Here are a few tips for getting your spread ready for winter crushing:
Although low temperatures rarely have a harmful effect on rubber compounds, stiffening of the belt may cause tracing problems until it warms up. This mostly applies to belts containing neoprene compounds. Before these belts will train properly, they must be warmed to a temperature above freezing.
Frost, snow and ice can also hinder proper belt performance by causing load slippage. Ice buildup on the troughed side of the belt can plug the chutes, and ice can form on the conveyor hardware and cause more damage than just material buildup.
A recommended method for “de-icing” or removing cold weather glazing is to use ethylene glycol. Calcium chloride solutions are also sometimes used, but they can corrode conveyor parts.
Ideally, ice buildup should be removed before the conveyor is started. If the system must be kept ice-free at all times, the hopper should be covered and heated if possible.
The general effects of cold on conveyor systems are: increased power demands during startup, freezing up of rotating mechanical parts and causing drive motors to stall.

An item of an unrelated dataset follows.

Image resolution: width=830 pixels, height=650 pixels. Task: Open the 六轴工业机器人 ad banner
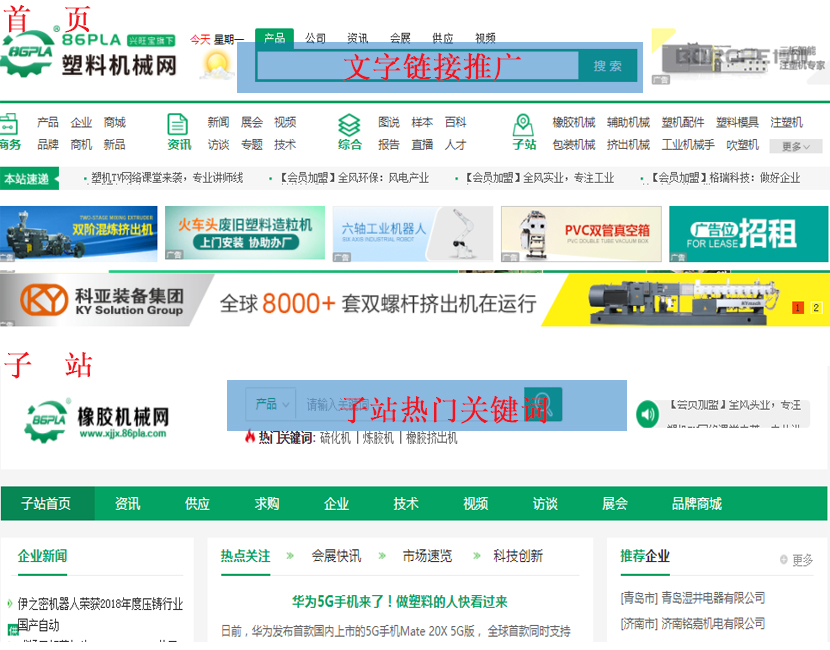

An option when running a conveyor in extremely cold conditions is to never shut the conveyor down. This can be done by either running the belt at full speed or by using a creeper drive on the system.

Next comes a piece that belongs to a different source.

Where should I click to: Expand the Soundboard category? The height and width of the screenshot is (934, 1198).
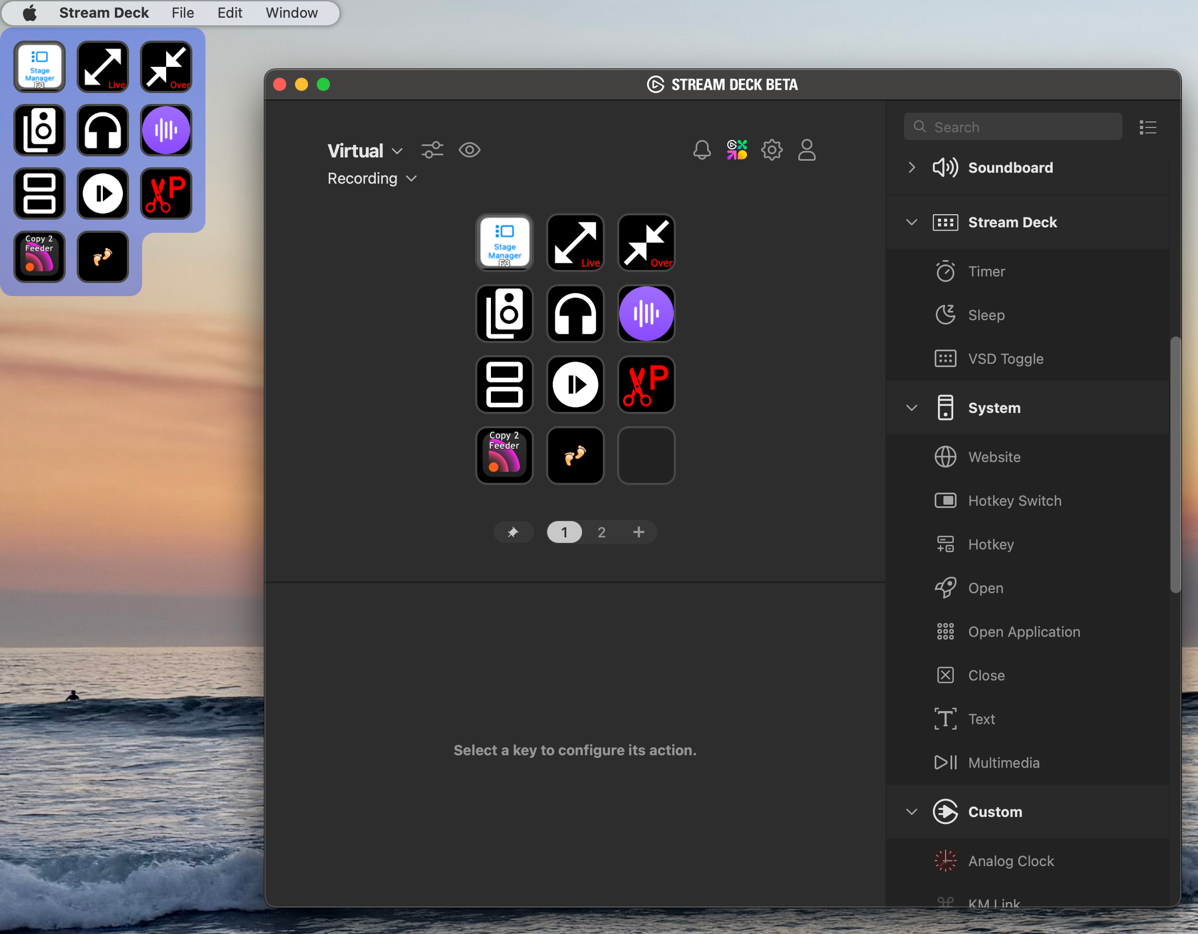pyautogui.click(x=911, y=167)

A concern for operators is when temperatures hover around freezing - melting and freezing can occur in these conditions causes wet or sticky material to adhere to screens and conveyors throughout the day. That material will then freeze into place overnight and create problems the next day. Operators have some very effective tools at their disposal to address these kinds of problems.
SELF-CLEANING SCREEN MEDIA
For screening, engineered self-clean media is now available to keep blinding to a minimum and provide effective dry separation of fine sizes, even in marginal weather conditions.
Keeping conveyor belts clean and moving is the primary challenge in the winter. There is a wide range of belt scrapers and brushes available which can keep belts clean and moving. An important consideration for portable plants is that conveyor tail pulleys are mounted low to the ground. This means the belt must be kept clean to prevent material from collecting on the underside of the belt which can mis-track the belt or harm pulley bearings. If maintained properly, belt scrapers can eliminate a lot of conveyor build-up problems. Always ensure skirting rubber and plough scraper are not frozen to the belt before starting the conveyor. Also, make sure you switch to using synthetic oil in the gearboxes for your conveyors.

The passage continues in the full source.